6

The definition I have is:

Two probability ensembles $X = \{X_n\}_{n \in \mathbf{N}}$ and $X = \{Y_n\}_{n \in \mathbf{N}}$ are computationally indistinguishable if for every probabilistic polynomial-time algorithm $D$, every positive polynomial $p(\cdot)$, and all sufficiently large $n$ we have $$ |P(D(X_n, 1^n) = 1) - P(D(Y_n, 1^n) = 1) | < \frac{1}{p(n)}. $$

I'm having trouble digesting some ideas and the notation here.

Does $X = \{X_n\}_{n \in \mathbf{N}}$ mean $X = X_1, X_2, \ldots$ where each $X_i$ comes from the same distribution? So if our $X$ distribution is $0-1$ coin flips, then $X$ is an infinite sequences of $0$s and $1$s ?

A note says "typically, each $X_n$ ranges over strings of length $poly(n)$". What does this mean? The distribution will take $n$ as some sort of input? In my coin-flipping example each $X_i$ gives us back just one bit...

I also want to ask why the $1^n$ is necessary as input to the distinguisher $D$, but I should probably understand the answers to my above questions first.

Dramal
  • 61
  • 1

4 Answers4

3

$P(D(X_n, 1^n) = 1)$ means the probability that the following algorithm returns $1$:

  1. Sample $x$ according to $X_n$.
  2. Run $D(x, 1^n)$.
  3. Output whatever $D$ outputs.

Say for example that $X_n$ is the uniform distribution on $\{1,2,3,4\}$, and $D(x,1^n)$ is the following:

  1. If $x$ is odd, output $x$ or $x+1$, each with probability $1/2$.
  2. If $x$ is even, output $x$.

Then $P(D(X_n, 1^n)=1)$ is $1/8$ (we need to pick $x=1$, which happens with probability $1/4$, and then output $x$ with probability $1/2$).

I don't think your example where each $X_i$ is defined on $\{0,1\}$ will be very enlightening. Generally, $X_n$ is the output of some algorithm on input $n$, for example the key generation algorithm of a cryptosystem where $n$ is the desired key length.
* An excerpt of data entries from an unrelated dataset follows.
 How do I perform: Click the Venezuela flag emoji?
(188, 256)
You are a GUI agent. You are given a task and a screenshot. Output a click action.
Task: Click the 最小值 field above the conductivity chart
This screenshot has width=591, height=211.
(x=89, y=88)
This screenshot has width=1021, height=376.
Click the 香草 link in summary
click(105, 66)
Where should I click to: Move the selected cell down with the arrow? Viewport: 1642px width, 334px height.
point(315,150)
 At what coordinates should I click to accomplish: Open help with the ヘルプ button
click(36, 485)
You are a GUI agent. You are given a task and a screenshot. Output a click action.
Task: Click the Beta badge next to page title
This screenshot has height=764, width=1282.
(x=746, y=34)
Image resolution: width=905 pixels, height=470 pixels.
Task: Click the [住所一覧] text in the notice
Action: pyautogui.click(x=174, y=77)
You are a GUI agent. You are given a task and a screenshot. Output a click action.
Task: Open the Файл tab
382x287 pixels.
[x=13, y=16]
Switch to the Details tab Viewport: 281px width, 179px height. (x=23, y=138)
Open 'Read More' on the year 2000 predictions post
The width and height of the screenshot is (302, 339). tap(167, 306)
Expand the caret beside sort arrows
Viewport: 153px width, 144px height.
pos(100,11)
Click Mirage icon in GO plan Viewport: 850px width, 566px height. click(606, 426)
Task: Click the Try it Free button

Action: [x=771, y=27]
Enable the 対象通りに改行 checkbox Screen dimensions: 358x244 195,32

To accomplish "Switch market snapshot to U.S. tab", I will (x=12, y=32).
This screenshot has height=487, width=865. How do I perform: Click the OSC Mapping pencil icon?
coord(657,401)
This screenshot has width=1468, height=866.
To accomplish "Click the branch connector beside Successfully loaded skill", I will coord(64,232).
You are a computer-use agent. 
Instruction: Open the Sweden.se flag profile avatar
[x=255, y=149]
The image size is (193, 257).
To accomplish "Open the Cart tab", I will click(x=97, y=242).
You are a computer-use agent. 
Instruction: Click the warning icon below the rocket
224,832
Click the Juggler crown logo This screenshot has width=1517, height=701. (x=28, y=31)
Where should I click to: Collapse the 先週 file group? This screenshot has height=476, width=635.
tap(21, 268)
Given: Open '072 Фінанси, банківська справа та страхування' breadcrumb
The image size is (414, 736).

Then the length of the strings $X_i$ is defined over really is $\mathsf{poly}(i)$.

In this case where $X_i$ and $Y_i$ are the outputs of algorithms, the idea of the definition is that $D$ is unable to reliably tell whether the string it gets has been "produced" by $X$ or by $Y$.

fkraiem
  • 8,242
  • 2
  • 28
  • 38
2

No, $X = \{X_n\}_{n \in \mathbf{N}}$ means $X = X_1, X_2, \ldots$ where each $X_i$ is a distribution.
So one could let each $X_i$ be the uniform distribution on strings of length $i$.

That means there is a polynomial $q$ such that for all $n$ and $x$, if $X_n$
assigns non-zero probability to $x$ then the length of $x$ is at most $q(i\hspace{.02 in})$.
The distributions do "take $n$ as some sort of input".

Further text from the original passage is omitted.